Surveillance Rhetorics Newsletter – Issue 1

Early on in my coursework I started to examine the rhetorical implications of surveillance, thinking epitomized by the rather broad question: “What can rhetoric tell us about surveillance and also what can surveillance tell us about rhetoric.” This series of newsletters is an attempt to answer this question. I plan to pull from an interdisciplinary mix of scholarship that includes, among others, rhetoric and composition, media studies, information studies, and surveillance studies. As I have students in my critical research course work through connections between academic sources (peer-reviewed scholarship) and popular sources (essays, youtube videos, games, podcasts, news articles, etc), this monthly newsletter will have similar aims. Each month, I plan to pull a piece of scholarship that deals with some facet of surveillance rhetorics and then pair it with a couple of popular sources that add much needed texture. These might be examples of principles in action or they could be something like a Ted Talk or podcast that explains the idea differently. My hope is to bring surveillance and rhetoric a little closer together, a gesture I hope starts new interdisciplinary conversations.
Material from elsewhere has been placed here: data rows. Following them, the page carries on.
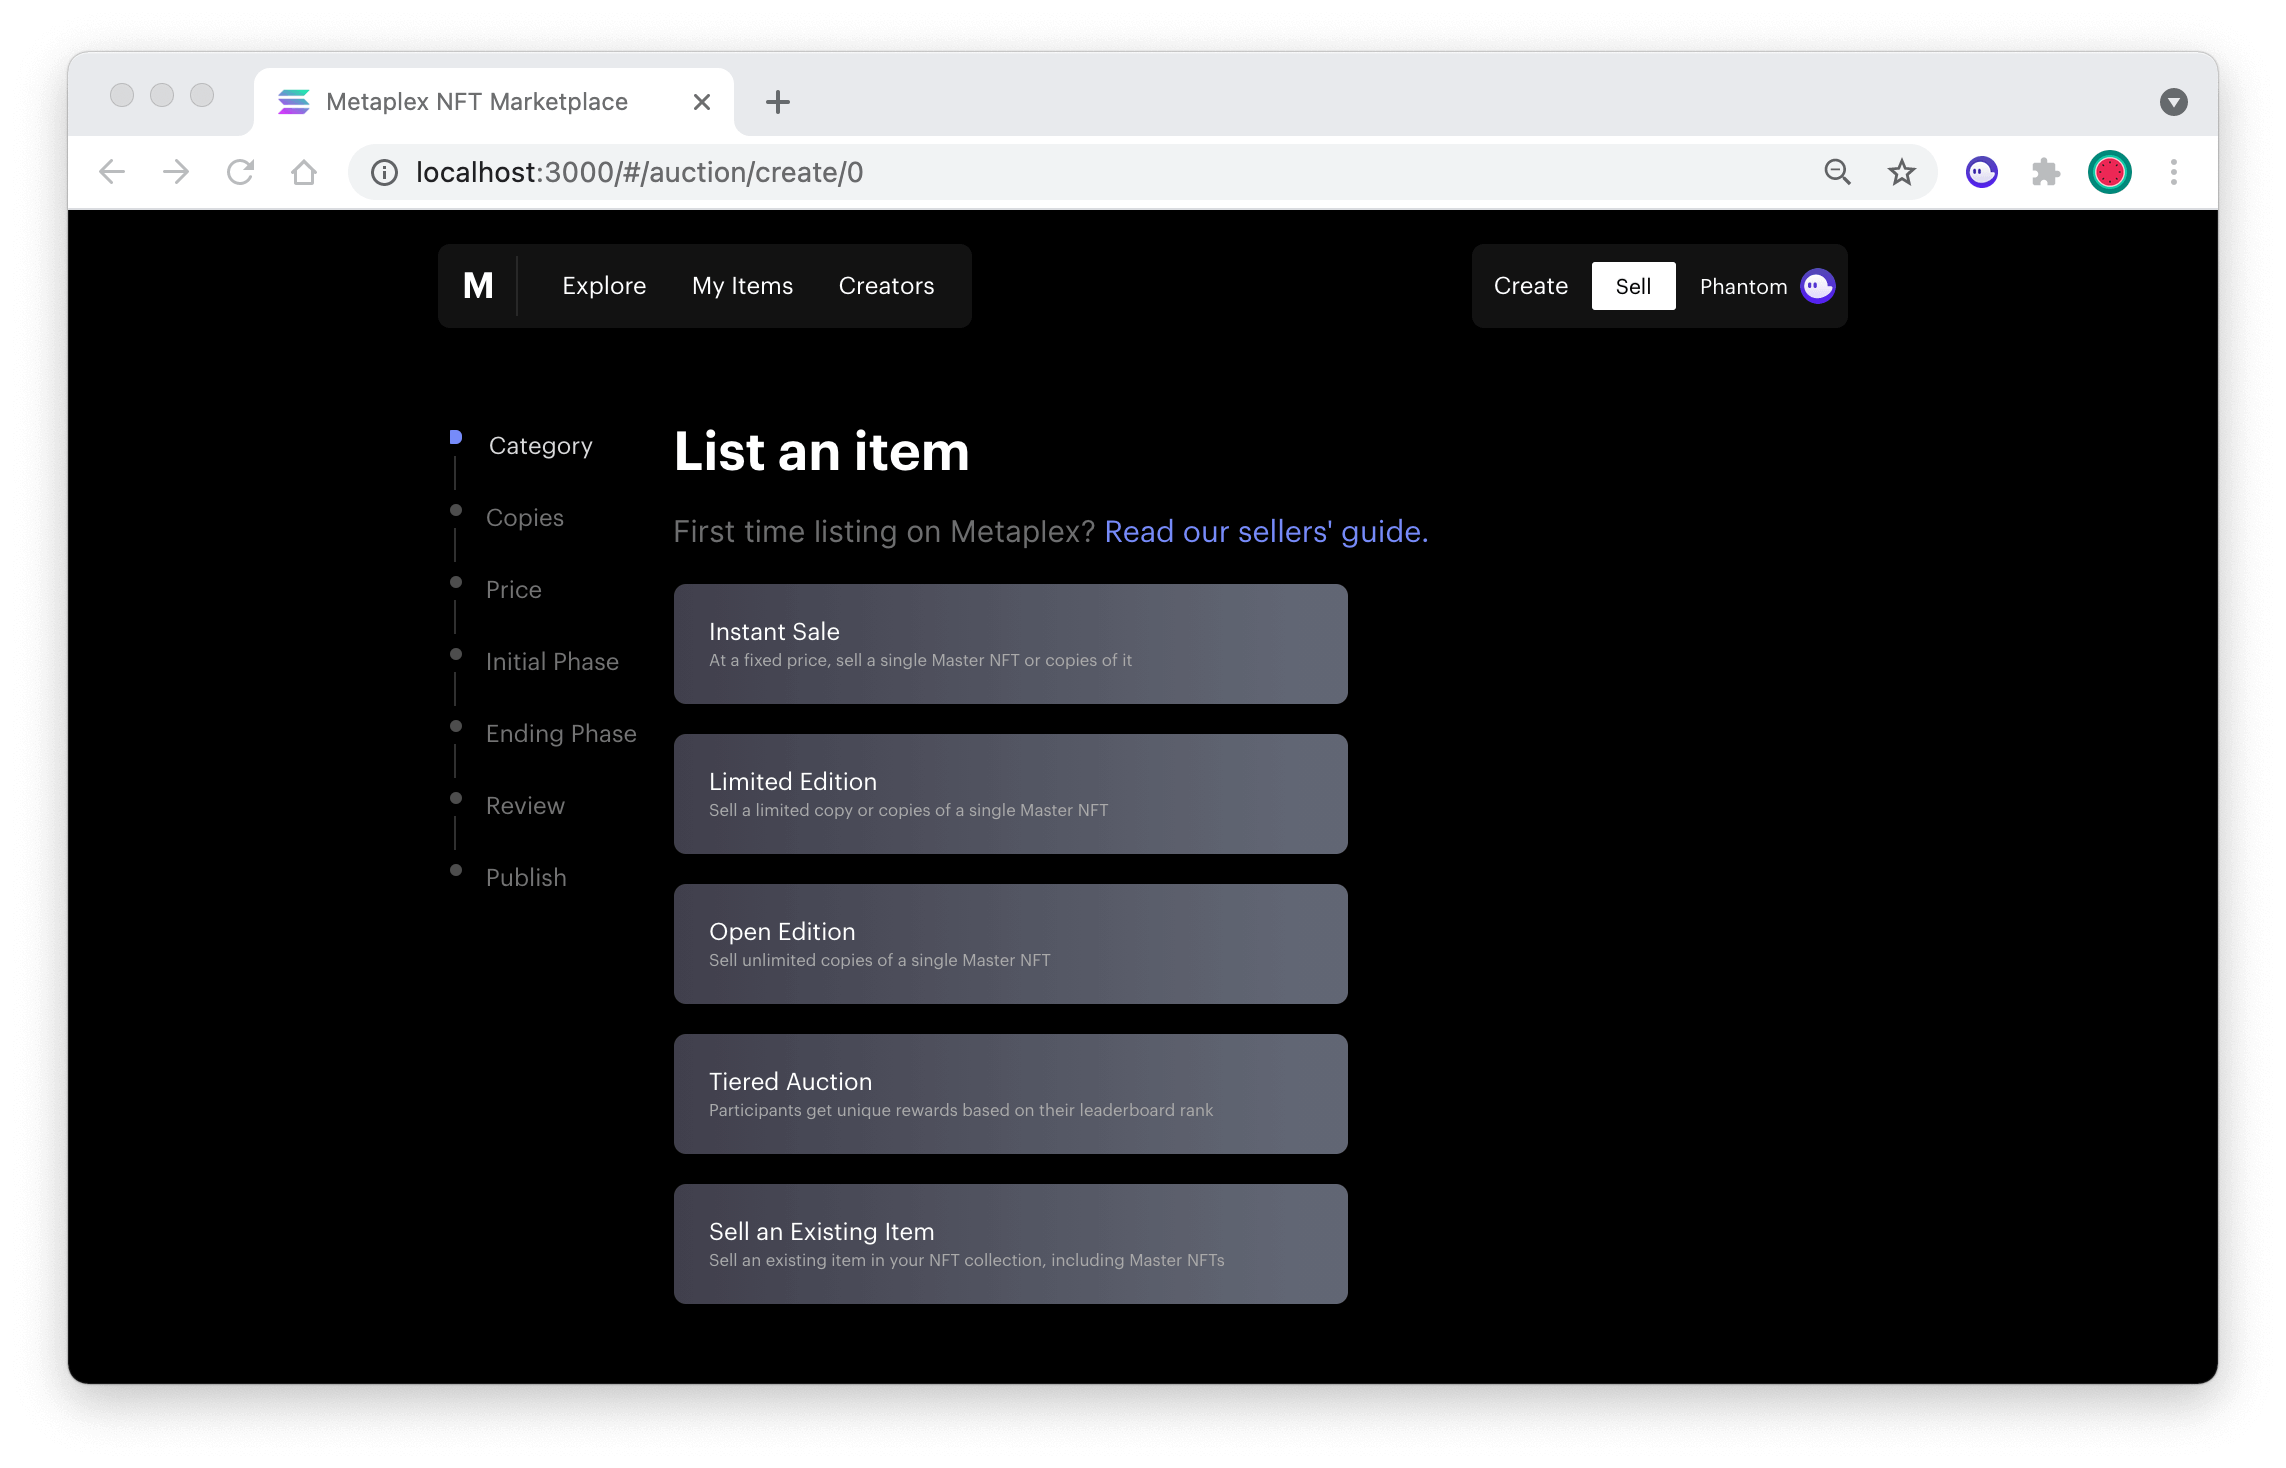Click the Sell button icon
Viewport: 2286px width, 1468px height.
click(1630, 285)
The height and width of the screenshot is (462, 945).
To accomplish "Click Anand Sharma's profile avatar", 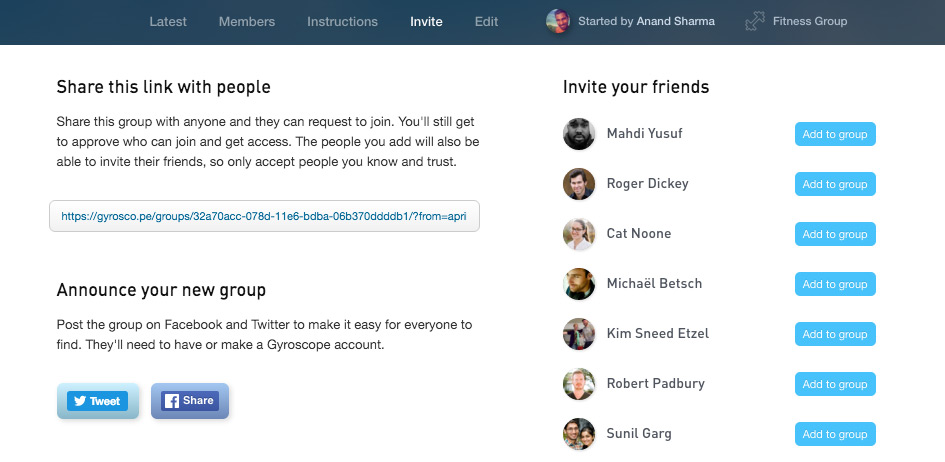I will (x=558, y=22).
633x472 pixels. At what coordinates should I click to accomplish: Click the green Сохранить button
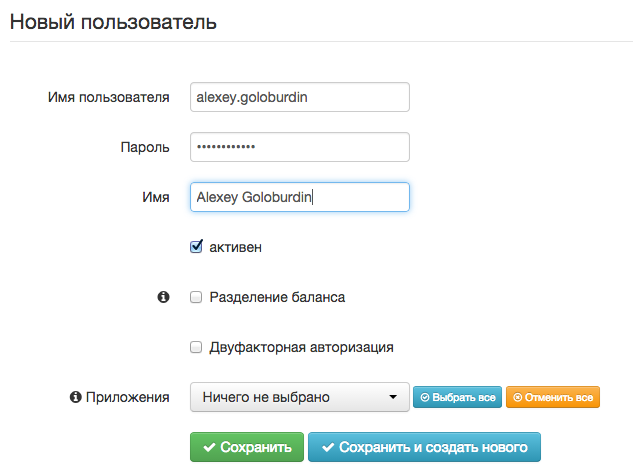click(246, 447)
1. Willson, Michele. “Algorithms (and the) Everyday.” Information, Communication & Society, vol. 20, no. 1, Jan. 2017, pp. 137–50. Crossref, doi:10.1080/1369118X.2016.1200645.
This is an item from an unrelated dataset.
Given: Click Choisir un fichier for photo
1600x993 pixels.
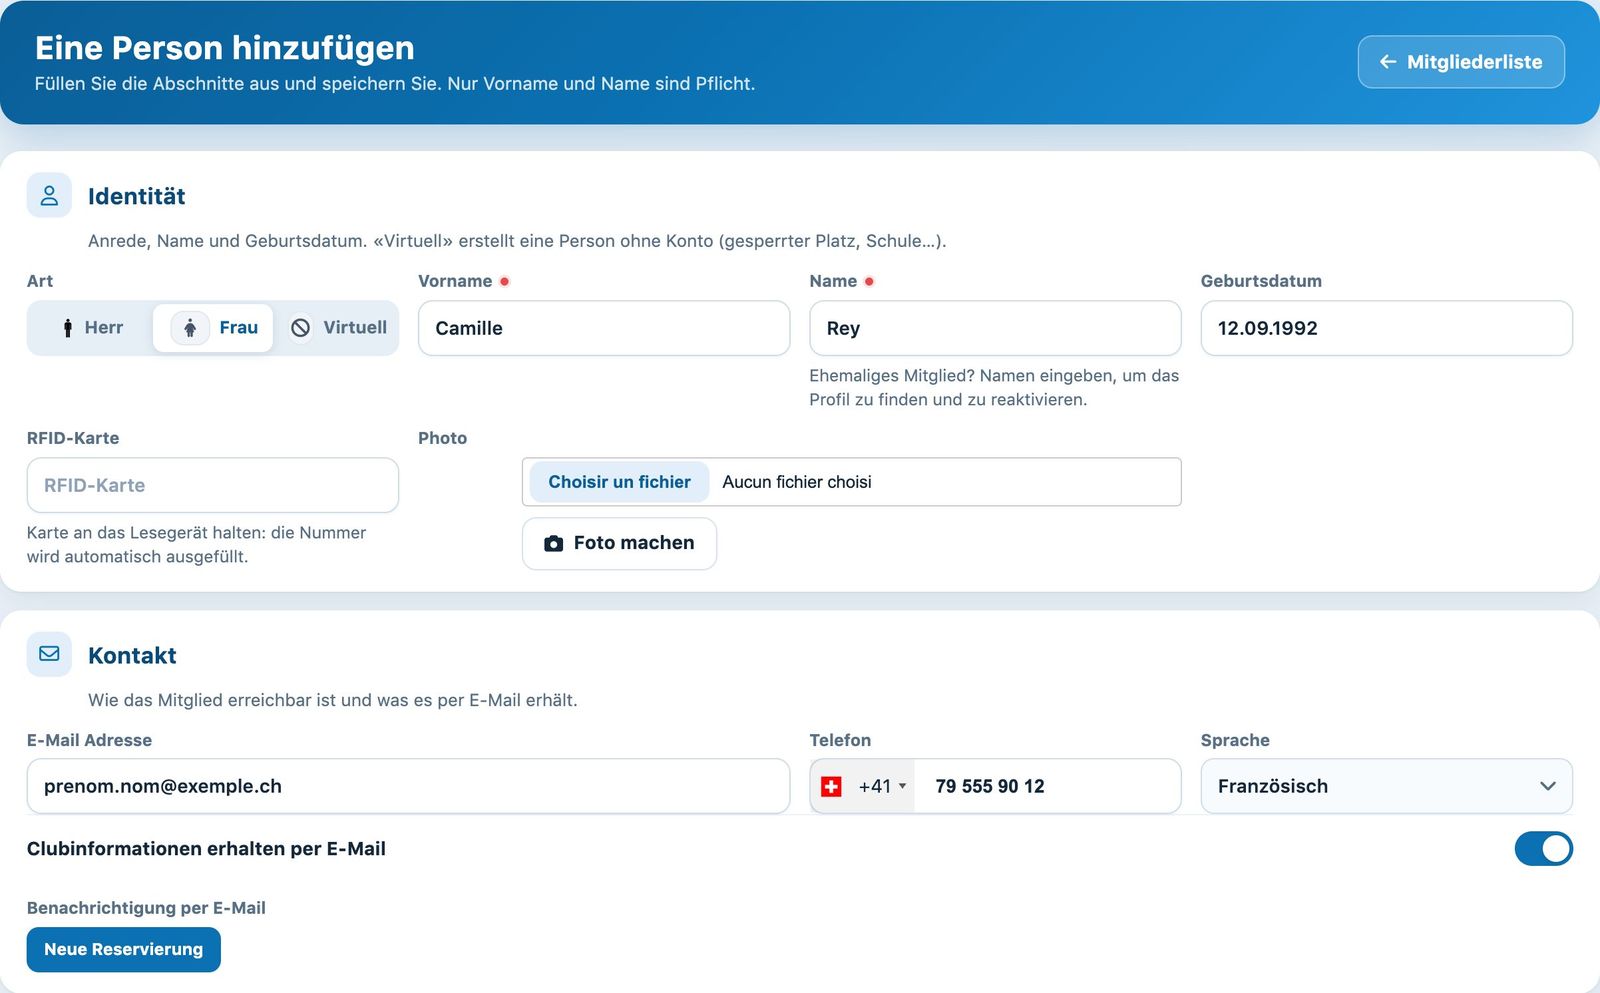Looking at the screenshot, I should coord(619,482).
A good place to start thinking about the role surveillance has in our contemporary lives is to think about one of its most important tools, algorithms. Willson argues that our everyday activities in online spaces are caught up in and maintained by algorithms, for even the most mundane activities we perform online rely on algorithms “to sort, manipulate, analyse and predict” (139). We trust a lot in our less-than-visible collaborators as we desire to offload more and more of our decision-making into them, what Willson refers to as the algorithmisation of everyday practices (143). We do not do this because we are careless per se, we do this because we desire to feel more certain in our decision-making and algorithms seem to offer a more non-biased approach to decisions. What we overlook, however, is how much our biases are built into the datasets that algorithms draw from, the data itself inevitably containing the very biases we sought to avoid in deploying an algorithms. Algorithms lack an ability to nuance the information its draws from to make decisions, unlike humans theyare not able to attend to social, cultural, and political context–what I would say are the rhetorical implications that come with human actions (145). Something else we overlook is how pervasive algorithms have to be in order to aid in our everyday decision-making: how much we already rely on surveillance and data-monitoring (dataveillance) in order for our algorithmically powered systems to work (144).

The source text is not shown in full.